At a basic level, it is a Peer-to-Peer application that lets you configure who you will be working with
(it could also let you define a personal profile to say what you wanted to create, and find similar people).
You also configure the files/directories that you will be working on, and the application will handle the
transfer of files between the members of the working party. For large files (e.g. a GarageBand song), it
might even trickle the file synchronisation overnight. It might also automatically version files, so that
you can revert unwanted changes.

At the moment, this is just a simple software application that shares files between groups of users.
The clever part of the application comes in the form of ‘filters’ – small plug-ins that are aware of the
data-format of different types of creative media.

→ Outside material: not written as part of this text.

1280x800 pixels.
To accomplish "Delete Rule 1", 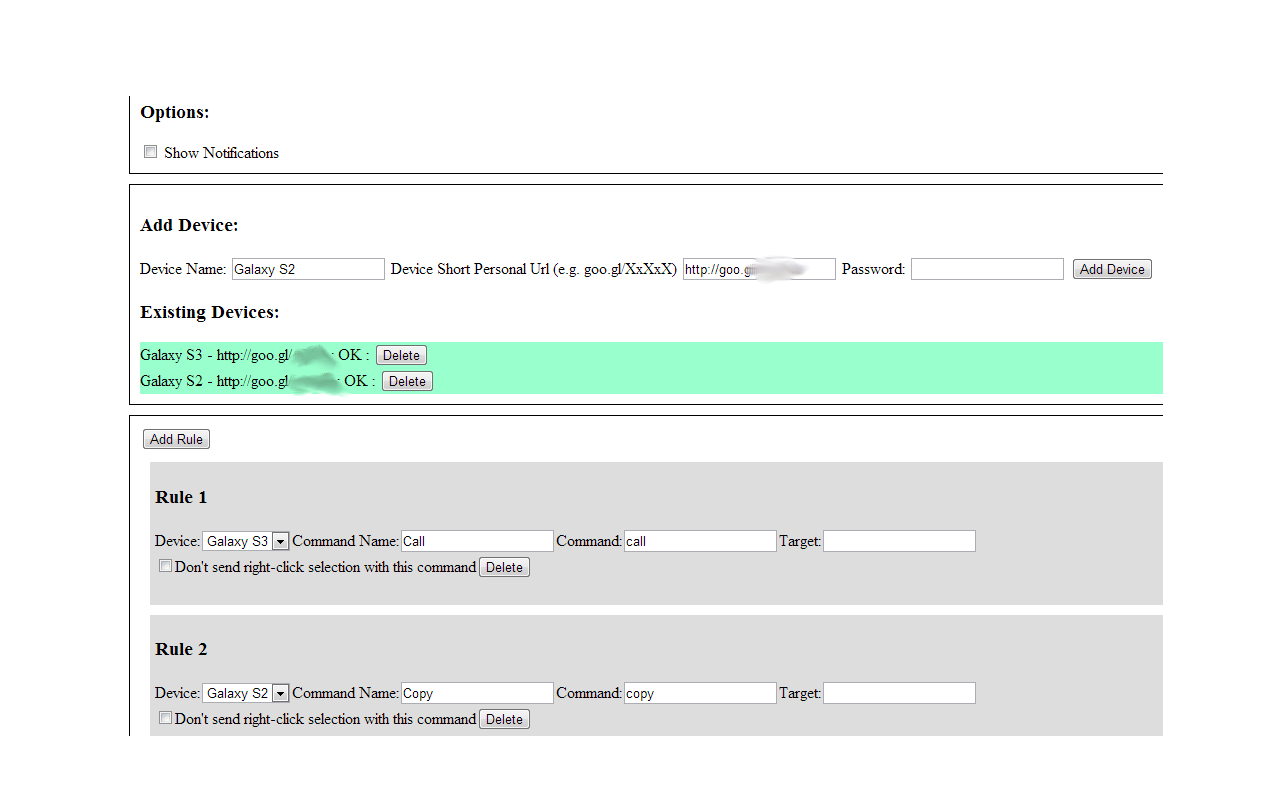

For example, you could have plug-ins for GarageBand, and for various ‘creative’ XML vocabularies e.g.
movie scripts, plays, novels or reference books.

These filters would provide the killer functionality for the application: being aware of the data formats
will allow functionality such as:

  • Transfer changes quickly, by only transferring ‘changed’ parts of files (e.g. individual GarageBand
    tracks, or chapters within a book)
  • Even if multiple people are working on a file at the same time, changes could be automatically merged
    if they don’t conflict – e.g. people working on different tracks within a GarageBand file, or maybe
    even one person updating the mix settings, and one updating the MIDI notes. Or, two people working
    on different characters’ lines within the same television script.

Wouldn’t it be great to be working excitedly on your song, and to have the little application give you a
new message:

Ben_G has just created a new keyboard track, would you like to
add this new track
?”

What do you think? Would you use this software if someone created it? Does anything already exist that
I don’t know about?

P.S. Although the idea was originally created around media files, there’s no reason that file filters
couldn’t be created for other subjects. For example, business users could have Powerpoint or OpenOffice
filters to help dispersed team members work collaboratively on presentations or customer proposals.